Honestly, man, about the only way to get what you're looking for is to purchase the disks off of Amazon or some other online retailer, and rip the tracks yourself in your prefered format . . .

Most pay-to-download sites don't offer music in lossless formats, as the file sizes are simply outstandingly big (in general, depending on format, 1min ~ 10+MB).


----------



## micropage7 (Jun 1, 2011)

imperialreign said:


> Honestly, man, about the only way to get what you're looking for is to purchase the disks off of Amazon or some other online retailer, and rip the tracks yourself in your prefered format . . .
> 
> Most pay-to-download sites don't offer music in lossless formats, as the file sizes are simply outstandingly big (in general, depending on format, 1min ~ 10+MB).



yep but lossless offers you better quality over lossy format, one disadvantage is the size, since lossless record all sound that some may not heard and it makes the size is bigger, maybe coz of it most dont offer lossless format


----------



## AsRock (Jun 1, 2011)

micropage7 said:


> yep but lossless offers you better quality over lossy format, one disadvantage is the size, since lossless record all sound that some may not heard and it makes the size is bigger, maybe coz of it most dont offer lossless format



Most people don't care about what it sounds like. I am with imperialreign on this best way is to just buy the CD's and make sure you buying a original and not a 3rd party CD which places like Wal Mart sell so you still have to be carefull.


----------



## slyfox2151 (Jun 1, 2011)

AsRock said:


> Most people don't care about what it sounds like.
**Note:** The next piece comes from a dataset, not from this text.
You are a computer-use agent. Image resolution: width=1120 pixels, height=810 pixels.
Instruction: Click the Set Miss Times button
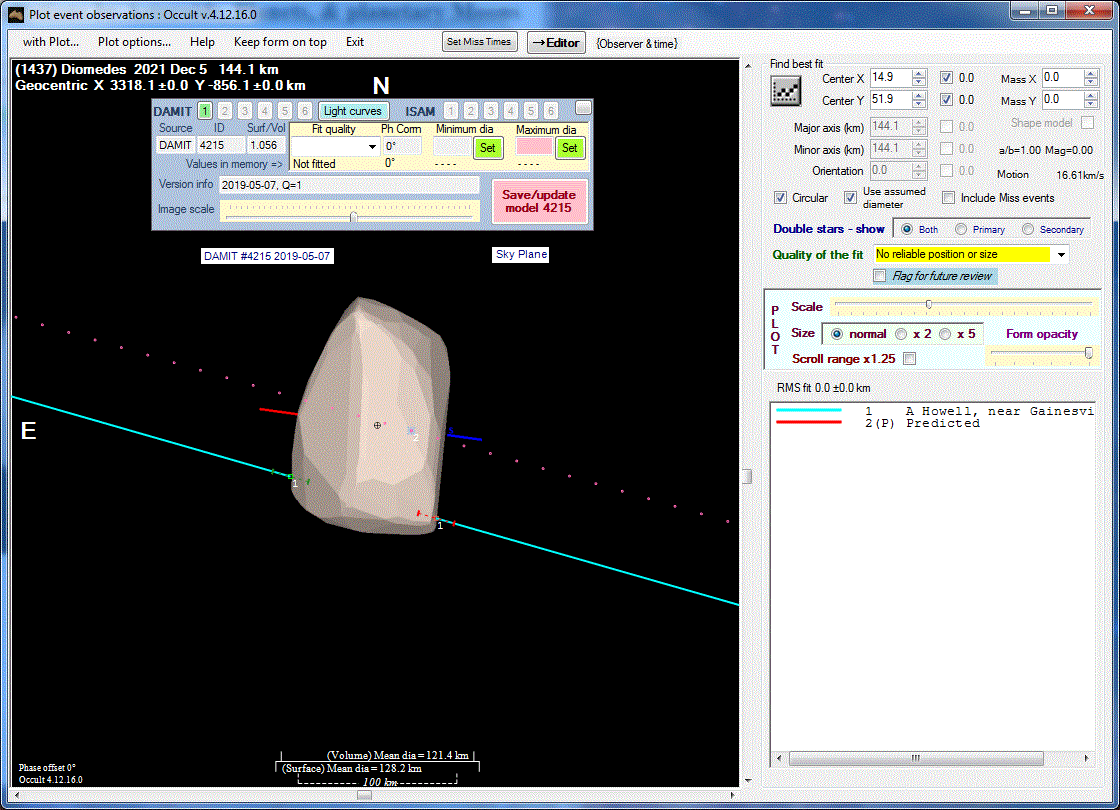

I am with imperialreign on this best way is to just buy the CD's and make sure you buying a original and not a 3rd party CD which places like Wal Mart sell so you still have to be carefull.



but then i will have to buy a CD/DVD/Blu ray drive


----------



## gumpty (Jun 1, 2011)

AsRock said:


> make sure you buying a original and not a 3rd party CD



Huh? What's the difference? Are they not all just ripped from the same source files?


----------



## slyfox2151 (Jun 1, 2011)

gumpty said:


> Huh? What's the difference? Are they not all just ripped from the same source files?



big difference, a lot of the newer released "remastered" discs have less dynamic range to make it sound "louder".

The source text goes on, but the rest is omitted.